_Directions for this task_.
Reproduce every one of the following items line for line, without changing anything.

[Element and text location data]

= = = =

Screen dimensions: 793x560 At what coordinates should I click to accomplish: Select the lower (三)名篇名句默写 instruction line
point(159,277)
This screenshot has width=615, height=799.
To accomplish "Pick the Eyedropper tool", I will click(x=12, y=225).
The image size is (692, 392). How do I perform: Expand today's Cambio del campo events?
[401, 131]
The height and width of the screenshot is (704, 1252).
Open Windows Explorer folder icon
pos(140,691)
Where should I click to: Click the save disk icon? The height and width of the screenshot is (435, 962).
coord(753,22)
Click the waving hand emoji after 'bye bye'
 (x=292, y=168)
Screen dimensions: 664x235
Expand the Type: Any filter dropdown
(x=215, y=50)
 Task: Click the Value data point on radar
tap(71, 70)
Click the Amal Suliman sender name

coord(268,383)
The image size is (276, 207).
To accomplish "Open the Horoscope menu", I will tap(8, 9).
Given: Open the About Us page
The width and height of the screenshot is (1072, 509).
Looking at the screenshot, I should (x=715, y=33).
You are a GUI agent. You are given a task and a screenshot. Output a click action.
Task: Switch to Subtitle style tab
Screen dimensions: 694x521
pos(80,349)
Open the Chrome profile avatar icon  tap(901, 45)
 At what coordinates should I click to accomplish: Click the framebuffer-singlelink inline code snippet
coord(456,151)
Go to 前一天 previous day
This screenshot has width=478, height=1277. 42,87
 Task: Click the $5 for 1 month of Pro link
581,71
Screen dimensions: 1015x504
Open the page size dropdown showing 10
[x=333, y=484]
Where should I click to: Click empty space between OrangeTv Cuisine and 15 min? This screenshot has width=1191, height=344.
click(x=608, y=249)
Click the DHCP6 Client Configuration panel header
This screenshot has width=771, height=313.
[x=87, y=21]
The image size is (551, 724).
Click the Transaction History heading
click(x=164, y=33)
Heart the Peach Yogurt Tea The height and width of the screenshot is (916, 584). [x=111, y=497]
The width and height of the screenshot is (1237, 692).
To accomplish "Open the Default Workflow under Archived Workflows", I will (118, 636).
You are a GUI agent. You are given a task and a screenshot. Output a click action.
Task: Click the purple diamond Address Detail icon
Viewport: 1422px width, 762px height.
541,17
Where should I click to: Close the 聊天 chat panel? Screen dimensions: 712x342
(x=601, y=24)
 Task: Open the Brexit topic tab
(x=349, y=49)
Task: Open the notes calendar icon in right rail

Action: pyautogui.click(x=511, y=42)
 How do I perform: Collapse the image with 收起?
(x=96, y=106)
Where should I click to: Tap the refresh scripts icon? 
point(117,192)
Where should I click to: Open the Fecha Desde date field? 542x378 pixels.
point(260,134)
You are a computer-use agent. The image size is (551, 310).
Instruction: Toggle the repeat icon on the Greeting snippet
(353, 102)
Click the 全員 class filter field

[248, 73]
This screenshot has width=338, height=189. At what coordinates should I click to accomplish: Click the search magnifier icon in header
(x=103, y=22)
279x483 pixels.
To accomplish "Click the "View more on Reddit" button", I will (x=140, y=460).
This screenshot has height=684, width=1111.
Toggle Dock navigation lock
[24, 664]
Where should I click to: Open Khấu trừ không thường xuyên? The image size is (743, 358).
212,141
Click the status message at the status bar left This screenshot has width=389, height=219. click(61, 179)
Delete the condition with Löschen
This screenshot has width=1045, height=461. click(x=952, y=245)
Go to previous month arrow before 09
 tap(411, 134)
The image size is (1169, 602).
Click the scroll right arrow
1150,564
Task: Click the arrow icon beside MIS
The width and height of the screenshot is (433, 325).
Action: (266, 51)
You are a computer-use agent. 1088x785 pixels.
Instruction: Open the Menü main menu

= = = =

_Written answer_.
Screen dimensions: 793x560 At what coordinates should I click to accomplish: Select the lower (三)名篇名句默写 instruction line
point(159,277)
This screenshot has width=615, height=799.
To accomplish "Pick the Eyedropper tool", I will click(x=12, y=225).
The image size is (692, 392). How do I perform: Expand today's Cambio del campo events?
[401, 131]
The height and width of the screenshot is (704, 1252).
Open Windows Explorer folder icon
pos(140,691)
Where should I click to: Click the save disk icon? The height and width of the screenshot is (435, 962).
coord(753,22)
Click the waving hand emoji after 'bye bye'
 (x=292, y=168)
Screen dimensions: 664x235
Expand the Type: Any filter dropdown
(x=215, y=50)
 Task: Click the Value data point on radar
tap(71, 70)
Click the Amal Suliman sender name

coord(268,383)
The image size is (276, 207).
To accomplish "Open the Horoscope menu", I will tap(8, 9).
Given: Open the About Us page
The width and height of the screenshot is (1072, 509).
Looking at the screenshot, I should (x=715, y=33).
You are a GUI agent. You are given a task and a screenshot. Output a click action.
Task: Switch to Subtitle style tab
Screen dimensions: 694x521
pos(80,349)
Open the Chrome profile avatar icon  tap(901, 45)
 At what coordinates should I click to accomplish: Click the framebuffer-singlelink inline code snippet
coord(456,151)
Go to 前一天 previous day
This screenshot has width=478, height=1277. 42,87
 Task: Click the $5 for 1 month of Pro link
581,71
Screen dimensions: 1015x504
Open the page size dropdown showing 10
[x=333, y=484]
Where should I click to: Click empty space between OrangeTv Cuisine and 15 min? This screenshot has width=1191, height=344.
click(x=608, y=249)
Click the DHCP6 Client Configuration panel header
This screenshot has width=771, height=313.
[x=87, y=21]
The image size is (551, 724).
Click the Transaction History heading
click(x=164, y=33)
Heart the Peach Yogurt Tea The height and width of the screenshot is (916, 584). [x=111, y=497]
The width and height of the screenshot is (1237, 692).
To accomplish "Open the Default Workflow under Archived Workflows", I will (118, 636).
You are a GUI agent. You are given a task and a screenshot. Output a click action.
Task: Click the purple diamond Address Detail icon
Viewport: 1422px width, 762px height.
541,17
Where should I click to: Close the 聊天 chat panel? Screen dimensions: 712x342
(x=601, y=24)
 Task: Open the Brexit topic tab
(x=349, y=49)
Task: Open the notes calendar icon in right rail

Action: pyautogui.click(x=511, y=42)
 How do I perform: Collapse the image with 收起?
(x=96, y=106)
Where should I click to: Tap the refresh scripts icon? 
point(117,192)
Where should I click to: Open the Fecha Desde date field? 542x378 pixels.
point(260,134)
You are a computer-use agent. The image size is (551, 310).
Instruction: Toggle the repeat icon on the Greeting snippet
(353, 102)
Click the 全員 class filter field

[248, 73]
This screenshot has width=338, height=189. At what coordinates should I click to accomplish: Click the search magnifier icon in header
(x=103, y=22)
279x483 pixels.
To accomplish "Click the "View more on Reddit" button", I will (x=140, y=460).
This screenshot has height=684, width=1111.
Toggle Dock navigation lock
[24, 664]
Where should I click to: Open Khấu trừ không thường xuyên? The image size is (743, 358).
212,141
Click the status message at the status bar left This screenshot has width=389, height=219. click(61, 179)
Delete the condition with Löschen
This screenshot has width=1045, height=461. click(x=952, y=245)
Go to previous month arrow before 09
 tap(411, 134)
The image size is (1169, 602).
Click the scroll right arrow
1150,564
Task: Click the arrow icon beside MIS
The width and height of the screenshot is (433, 325).
Action: (266, 51)
You are a computer-use agent. 1088x785 pixels.
Instruction: Open the Menü main menu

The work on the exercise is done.